- [Listed records]:
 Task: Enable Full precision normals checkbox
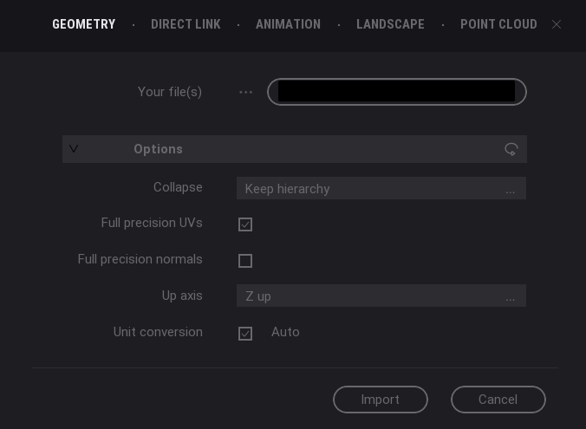click(245, 260)
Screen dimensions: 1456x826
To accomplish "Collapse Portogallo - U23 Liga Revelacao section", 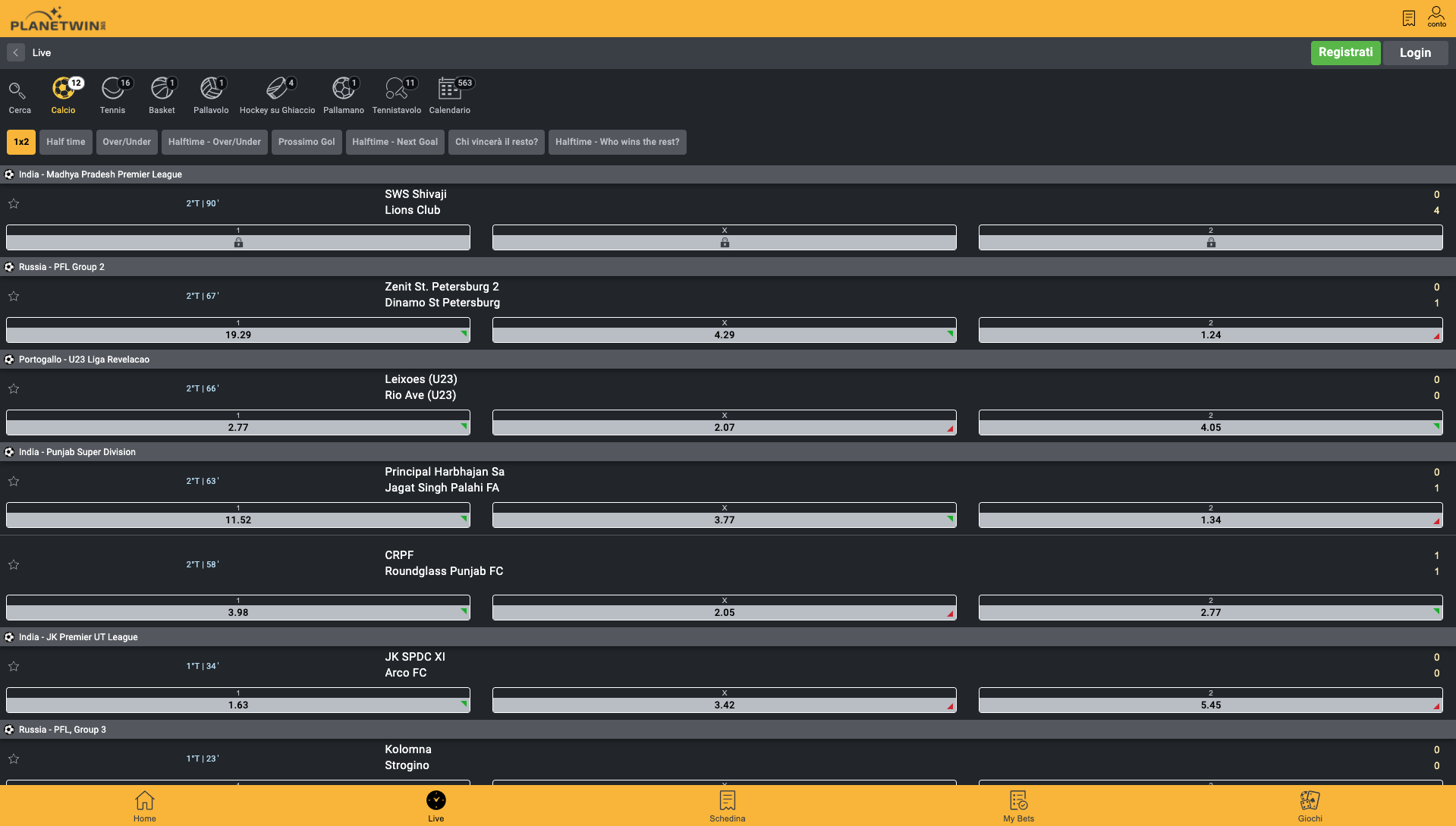I will pyautogui.click(x=84, y=360).
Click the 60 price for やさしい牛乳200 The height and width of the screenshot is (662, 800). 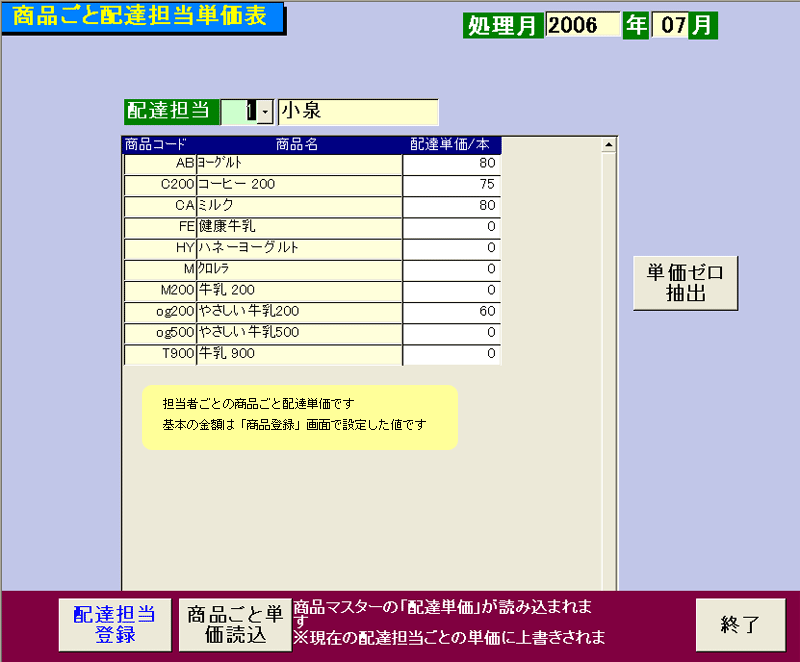[x=450, y=311]
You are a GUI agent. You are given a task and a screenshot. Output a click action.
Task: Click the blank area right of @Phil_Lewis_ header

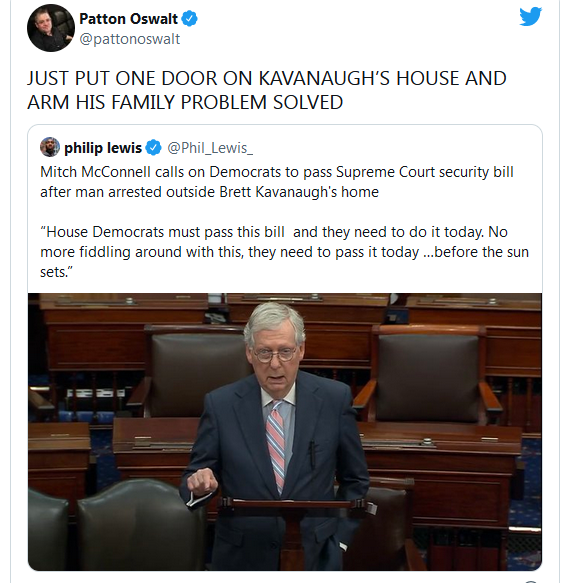tap(396, 148)
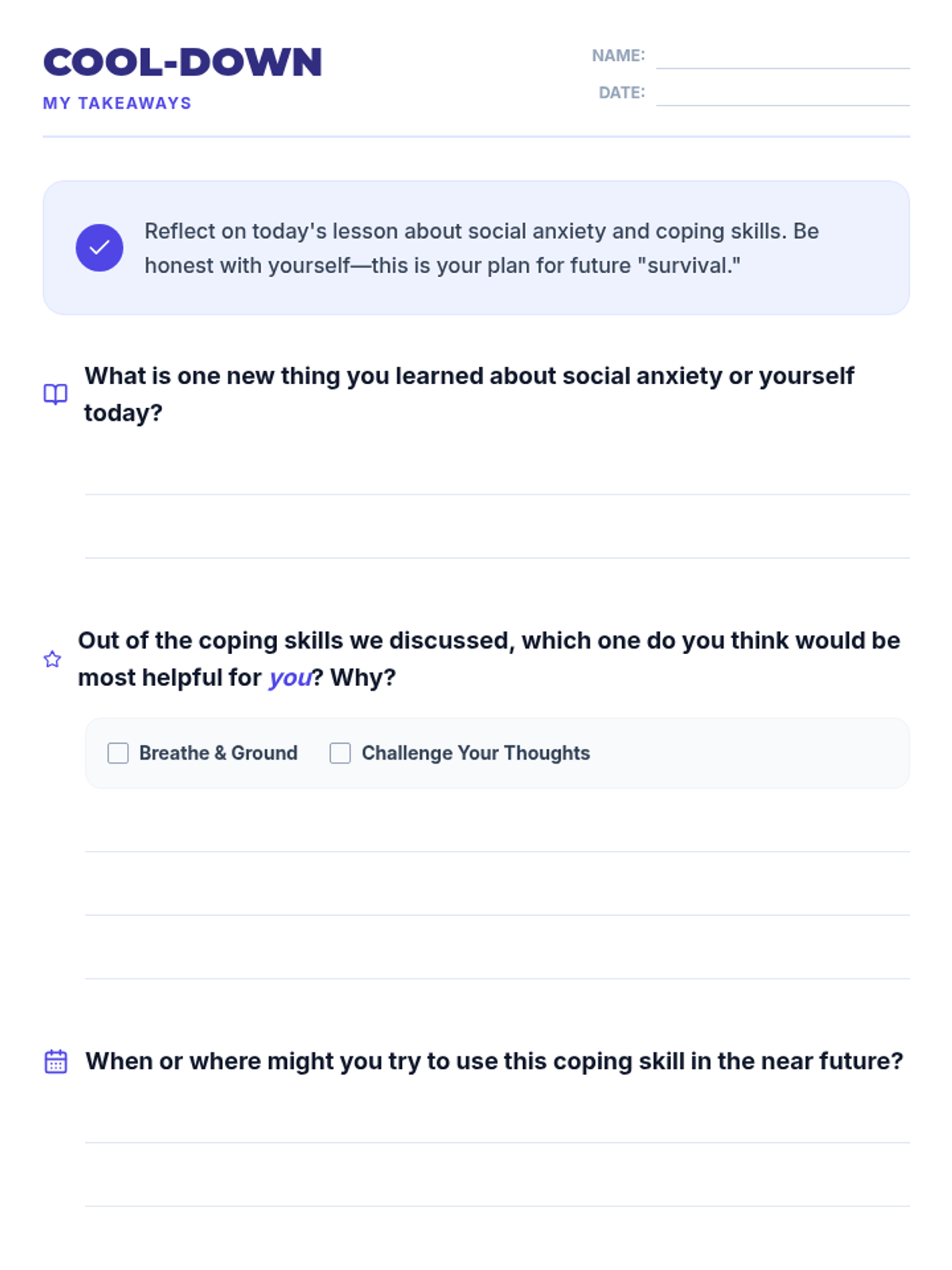The width and height of the screenshot is (952, 1270).
Task: Click the calendar icon
Action: pos(56,1061)
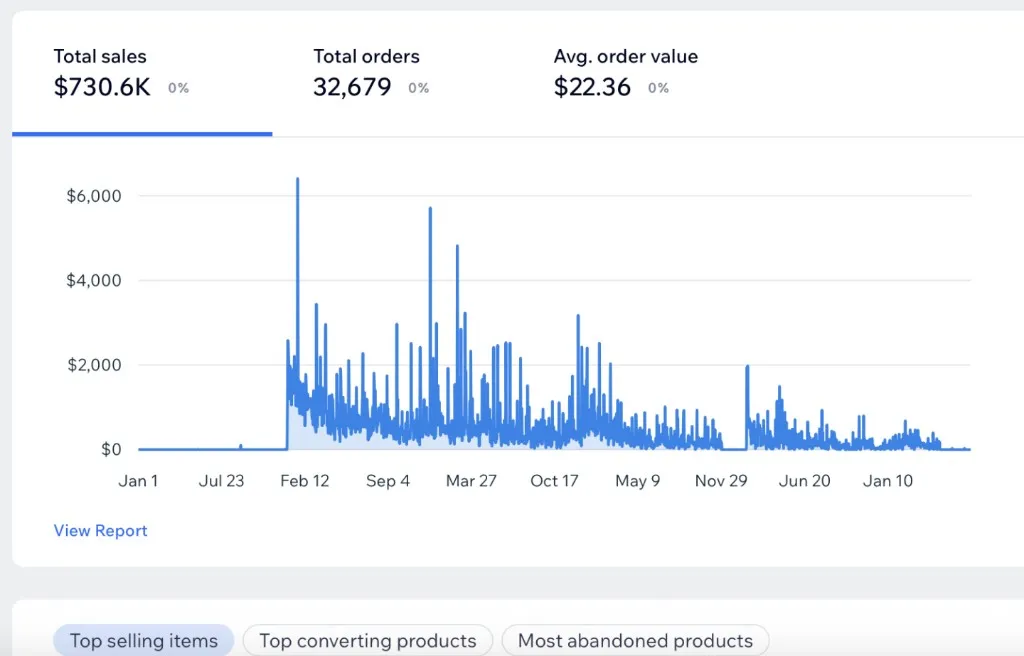Select the Top selling items filter
Viewport: 1024px width, 656px height.
pyautogui.click(x=143, y=641)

- [Task description]:
Set down, word for word, only the lines running from the line with "Task: Click the blank" through the final line of the entries above, omitting all pictures.

- [Exercise solution]:
Task: Click the blank area right of @Phil_Lewis_ header

tap(396, 148)
The width and height of the screenshot is (952, 1270).
Task: Click the calendar icon
Action: pos(56,1061)
Select the Top selling items filter
Viewport: 1024px width, 656px height.
pyautogui.click(x=143, y=641)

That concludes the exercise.